------ Document excerpt

- Concept: Supporting Socializing with Thoughtful Technology
- Product Overview
- Interaction Diagrams
- Equipment Diagrams
- Coding Highlights
- Final Thoughts
Concept: Supporting Socializing with Thoughtful Technology
Technological interactions and social interactions are seen as polar opposites. Person-to-person interactions require attentive listening, open communication, and an effort to sustain dialogue. More often than not, technological interactions demand a user’s attention away from other people, their environment, and inertia to stay in one place and stare at a screen and/or hit some buttons.
What technology could be designed to enhance social interactions instead of detracting from them?
With this question in mind, our team explored how technology could work “behind the scenes” and help bring people together instead of pushing each other away.
Product Overview



This project showcases a network of devices that communicate with each other. The devices notate in real-time a live conversation that the user is having with another person. As a user is talking to another user, the network updates based on what has been said and temporarily stores what has been said.
A user can either let the interaction pass, or with the tap of a button, a user can choose to receive a summary of that conversation, who they just talked to, and that other person’s interests.

------------
------ Material

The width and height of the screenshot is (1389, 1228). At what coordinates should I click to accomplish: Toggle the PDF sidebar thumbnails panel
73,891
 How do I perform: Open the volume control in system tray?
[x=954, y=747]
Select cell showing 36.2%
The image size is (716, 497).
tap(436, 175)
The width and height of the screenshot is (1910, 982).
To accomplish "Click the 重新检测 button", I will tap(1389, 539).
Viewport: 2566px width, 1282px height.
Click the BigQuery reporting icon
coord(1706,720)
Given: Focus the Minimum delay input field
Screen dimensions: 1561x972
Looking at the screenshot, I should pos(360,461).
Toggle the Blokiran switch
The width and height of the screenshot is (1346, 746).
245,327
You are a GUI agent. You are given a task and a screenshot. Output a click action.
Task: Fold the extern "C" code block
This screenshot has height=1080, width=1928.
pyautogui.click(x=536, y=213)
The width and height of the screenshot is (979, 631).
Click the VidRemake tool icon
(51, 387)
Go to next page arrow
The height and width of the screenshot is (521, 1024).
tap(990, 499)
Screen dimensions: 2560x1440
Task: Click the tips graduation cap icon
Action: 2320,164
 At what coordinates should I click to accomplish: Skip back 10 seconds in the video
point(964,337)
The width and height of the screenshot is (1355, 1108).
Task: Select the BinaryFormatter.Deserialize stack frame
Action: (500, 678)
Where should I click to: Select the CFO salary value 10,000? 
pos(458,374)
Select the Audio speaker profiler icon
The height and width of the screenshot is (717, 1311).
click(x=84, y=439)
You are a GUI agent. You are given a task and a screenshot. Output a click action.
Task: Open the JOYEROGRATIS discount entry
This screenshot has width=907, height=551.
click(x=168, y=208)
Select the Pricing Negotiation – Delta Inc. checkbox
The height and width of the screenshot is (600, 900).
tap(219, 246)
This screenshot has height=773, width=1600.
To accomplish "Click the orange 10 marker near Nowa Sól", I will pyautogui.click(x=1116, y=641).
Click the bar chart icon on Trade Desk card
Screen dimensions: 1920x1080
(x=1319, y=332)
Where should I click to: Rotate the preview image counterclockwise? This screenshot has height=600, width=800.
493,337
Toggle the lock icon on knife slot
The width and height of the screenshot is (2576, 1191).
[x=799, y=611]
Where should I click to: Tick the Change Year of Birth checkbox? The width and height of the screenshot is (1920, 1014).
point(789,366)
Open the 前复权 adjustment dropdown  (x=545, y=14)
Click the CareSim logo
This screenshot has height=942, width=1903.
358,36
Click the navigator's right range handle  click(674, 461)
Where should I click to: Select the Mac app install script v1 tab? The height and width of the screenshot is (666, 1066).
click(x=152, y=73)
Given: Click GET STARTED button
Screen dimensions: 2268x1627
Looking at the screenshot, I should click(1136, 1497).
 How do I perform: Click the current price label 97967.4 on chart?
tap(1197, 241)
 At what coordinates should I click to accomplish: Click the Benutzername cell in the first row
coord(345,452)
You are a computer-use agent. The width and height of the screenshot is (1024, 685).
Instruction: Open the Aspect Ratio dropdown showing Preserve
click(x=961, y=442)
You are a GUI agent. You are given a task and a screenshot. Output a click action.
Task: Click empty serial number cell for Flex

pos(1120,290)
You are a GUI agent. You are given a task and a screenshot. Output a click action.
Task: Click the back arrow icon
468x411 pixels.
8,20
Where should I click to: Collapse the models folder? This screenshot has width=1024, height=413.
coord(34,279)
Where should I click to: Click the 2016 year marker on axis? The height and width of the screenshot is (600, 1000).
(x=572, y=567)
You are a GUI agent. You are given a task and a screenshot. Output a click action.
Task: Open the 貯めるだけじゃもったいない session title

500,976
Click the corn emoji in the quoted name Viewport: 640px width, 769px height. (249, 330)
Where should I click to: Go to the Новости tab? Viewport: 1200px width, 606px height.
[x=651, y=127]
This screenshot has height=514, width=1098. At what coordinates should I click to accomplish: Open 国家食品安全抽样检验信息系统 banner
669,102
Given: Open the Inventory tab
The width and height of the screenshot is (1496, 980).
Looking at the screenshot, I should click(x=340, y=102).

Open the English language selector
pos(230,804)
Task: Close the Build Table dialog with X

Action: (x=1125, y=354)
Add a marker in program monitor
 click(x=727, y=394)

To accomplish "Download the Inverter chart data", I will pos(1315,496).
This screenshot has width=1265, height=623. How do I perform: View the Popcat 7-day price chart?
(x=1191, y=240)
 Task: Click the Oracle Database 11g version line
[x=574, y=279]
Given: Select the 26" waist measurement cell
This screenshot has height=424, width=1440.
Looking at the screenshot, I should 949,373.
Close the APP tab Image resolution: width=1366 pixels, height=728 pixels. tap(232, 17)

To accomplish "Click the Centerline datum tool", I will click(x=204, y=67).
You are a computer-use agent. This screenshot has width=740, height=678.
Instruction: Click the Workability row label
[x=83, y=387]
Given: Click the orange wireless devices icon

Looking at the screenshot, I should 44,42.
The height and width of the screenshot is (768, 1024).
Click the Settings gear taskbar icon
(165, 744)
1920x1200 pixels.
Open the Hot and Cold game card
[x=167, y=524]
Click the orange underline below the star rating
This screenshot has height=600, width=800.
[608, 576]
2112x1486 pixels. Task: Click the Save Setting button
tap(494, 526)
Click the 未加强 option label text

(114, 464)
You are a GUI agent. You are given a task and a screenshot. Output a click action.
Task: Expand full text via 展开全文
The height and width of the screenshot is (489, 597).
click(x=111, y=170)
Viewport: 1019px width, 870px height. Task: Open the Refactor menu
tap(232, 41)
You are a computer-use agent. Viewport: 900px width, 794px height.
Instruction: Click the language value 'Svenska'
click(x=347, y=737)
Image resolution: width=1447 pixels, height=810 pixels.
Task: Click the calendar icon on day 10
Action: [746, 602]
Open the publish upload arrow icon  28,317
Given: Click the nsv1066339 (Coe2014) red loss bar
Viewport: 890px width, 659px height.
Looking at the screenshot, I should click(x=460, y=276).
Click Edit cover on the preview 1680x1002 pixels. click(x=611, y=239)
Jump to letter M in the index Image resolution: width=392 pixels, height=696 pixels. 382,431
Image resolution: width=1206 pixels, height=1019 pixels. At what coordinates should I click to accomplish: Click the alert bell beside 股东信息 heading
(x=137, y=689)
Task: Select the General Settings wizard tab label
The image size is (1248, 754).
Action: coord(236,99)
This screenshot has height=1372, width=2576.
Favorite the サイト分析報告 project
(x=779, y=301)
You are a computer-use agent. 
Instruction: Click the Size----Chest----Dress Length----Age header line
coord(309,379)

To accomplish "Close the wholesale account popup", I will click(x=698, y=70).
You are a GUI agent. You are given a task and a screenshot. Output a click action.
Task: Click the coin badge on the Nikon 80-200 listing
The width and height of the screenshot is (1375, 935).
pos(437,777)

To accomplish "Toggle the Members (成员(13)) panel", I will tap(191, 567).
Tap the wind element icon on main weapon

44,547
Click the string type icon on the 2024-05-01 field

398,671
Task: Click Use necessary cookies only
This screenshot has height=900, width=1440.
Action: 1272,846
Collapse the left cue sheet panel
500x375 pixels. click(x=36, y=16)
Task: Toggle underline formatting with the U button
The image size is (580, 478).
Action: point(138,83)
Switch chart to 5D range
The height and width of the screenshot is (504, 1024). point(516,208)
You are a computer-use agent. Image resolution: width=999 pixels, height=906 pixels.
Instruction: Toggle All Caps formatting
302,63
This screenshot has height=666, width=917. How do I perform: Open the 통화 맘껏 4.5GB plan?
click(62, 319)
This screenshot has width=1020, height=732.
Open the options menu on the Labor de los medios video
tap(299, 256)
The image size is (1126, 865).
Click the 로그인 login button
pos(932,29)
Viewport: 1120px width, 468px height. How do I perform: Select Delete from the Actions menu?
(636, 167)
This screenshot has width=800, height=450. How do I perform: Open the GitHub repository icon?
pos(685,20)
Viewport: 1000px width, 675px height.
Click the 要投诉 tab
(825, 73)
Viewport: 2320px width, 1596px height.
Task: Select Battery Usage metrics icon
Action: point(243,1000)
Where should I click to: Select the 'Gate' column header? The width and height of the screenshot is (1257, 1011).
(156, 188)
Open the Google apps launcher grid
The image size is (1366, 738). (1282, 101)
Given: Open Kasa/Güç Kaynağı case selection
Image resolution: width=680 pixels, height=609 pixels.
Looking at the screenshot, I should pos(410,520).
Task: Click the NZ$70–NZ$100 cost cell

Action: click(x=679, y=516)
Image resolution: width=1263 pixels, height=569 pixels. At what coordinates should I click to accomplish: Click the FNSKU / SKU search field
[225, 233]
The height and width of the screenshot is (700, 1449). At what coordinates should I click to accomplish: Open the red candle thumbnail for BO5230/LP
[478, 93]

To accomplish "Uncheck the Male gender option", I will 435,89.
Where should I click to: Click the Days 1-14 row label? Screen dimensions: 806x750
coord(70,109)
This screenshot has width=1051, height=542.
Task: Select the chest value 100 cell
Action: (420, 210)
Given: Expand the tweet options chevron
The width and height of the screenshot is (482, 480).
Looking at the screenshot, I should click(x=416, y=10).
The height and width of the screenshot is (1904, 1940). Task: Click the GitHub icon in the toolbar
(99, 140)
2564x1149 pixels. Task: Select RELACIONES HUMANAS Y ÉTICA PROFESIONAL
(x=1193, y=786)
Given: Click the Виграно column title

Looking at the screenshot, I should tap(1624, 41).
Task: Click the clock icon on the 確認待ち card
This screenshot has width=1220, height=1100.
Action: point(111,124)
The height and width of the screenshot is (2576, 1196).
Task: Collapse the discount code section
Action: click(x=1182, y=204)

------------

The request
Write the next part of the project write-up on technology that supports socializing, starting right after its last sentence.

Response
Interaction Diagrams
Trying to describe meeting someone for the first time via code is much more complicated than I originally anticipated. There are a lot of unsaid and implied steps in basic face-to-face communication between two humans. It’s even harder to try and track the steps of our memory, which does not have a clear protocol on how things get stored in our brain. At any rate, below is my best attempt at describing the flow of the devices trying to “remember” an interaction.
Step 1: Conversing with the Necklaces in range

Microphone in necklace casing is connected to p5 sketch running locally in browser. P5.SpeechRec translates words into strings for program to temporarily store.
Step 2: Contact Exchange

User has option to press the button on the watch to save conversation. Regardless, upon tapping each watch together (both with RFID tags and readers in an ideal world), each user exchanges pre-defined contact information with the other. For our prototype, it appeared in the p5 sketch.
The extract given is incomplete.